(Target pointing data)
* * * * *
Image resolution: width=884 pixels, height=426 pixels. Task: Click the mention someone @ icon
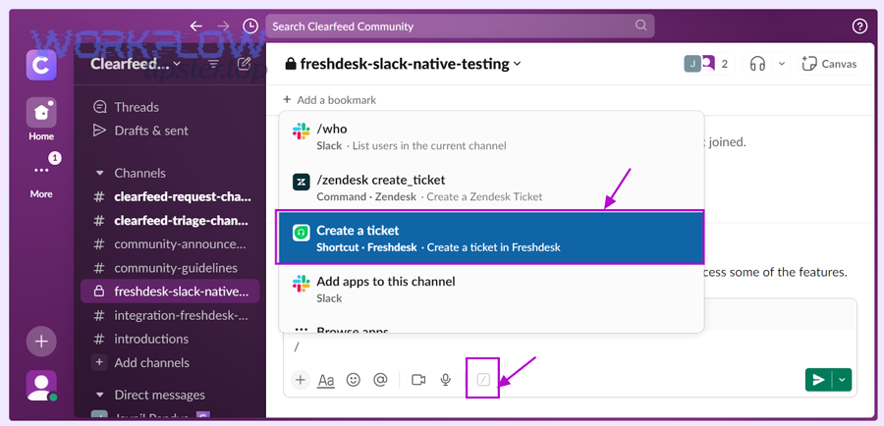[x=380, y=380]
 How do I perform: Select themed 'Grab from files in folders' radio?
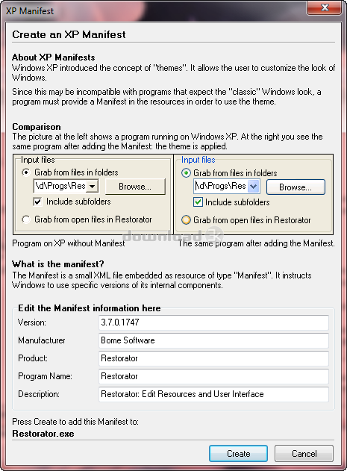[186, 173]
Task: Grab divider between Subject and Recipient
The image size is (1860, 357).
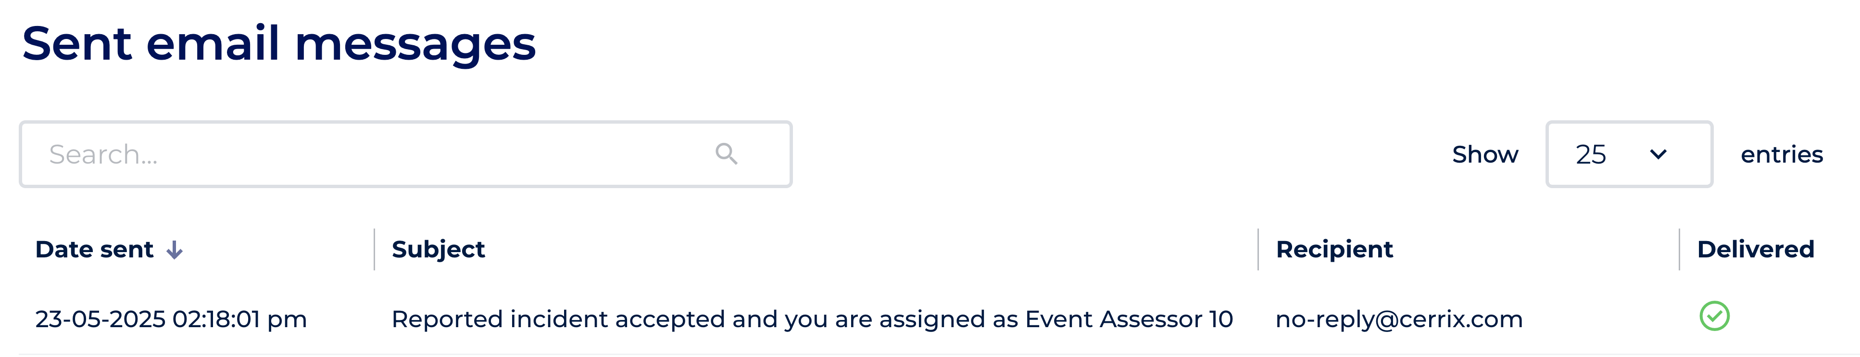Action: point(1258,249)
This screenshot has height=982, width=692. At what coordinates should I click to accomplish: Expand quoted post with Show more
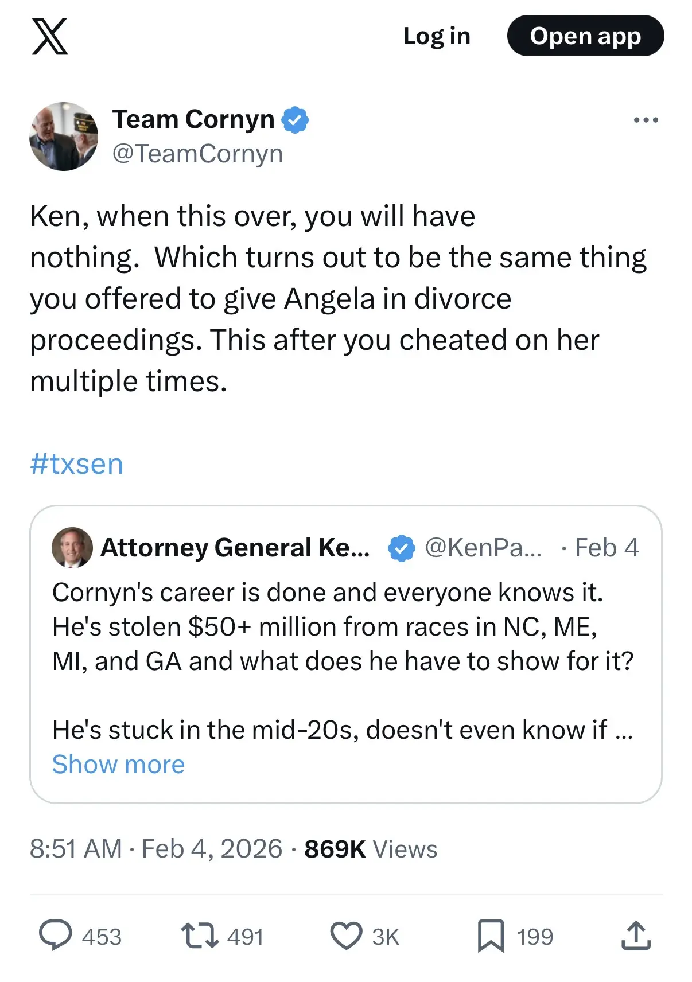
* * * * *
REQUIRED WORK:
Return the records above exactly as they are, line for line, but leave out the pictures.

RESULT:
Image resolution: width=884 pixels, height=426 pixels. Task: Click the mention someone @ icon
[x=380, y=380]
 How do I perform: Select themed 'Grab from files in folders' radio?
[186, 173]
Task: Grab divider between Subject and Recipient
The image size is (1860, 357).
Action: point(1258,249)
This screenshot has height=982, width=692. At what coordinates should I click to accomplish: Expand quoted post with Show more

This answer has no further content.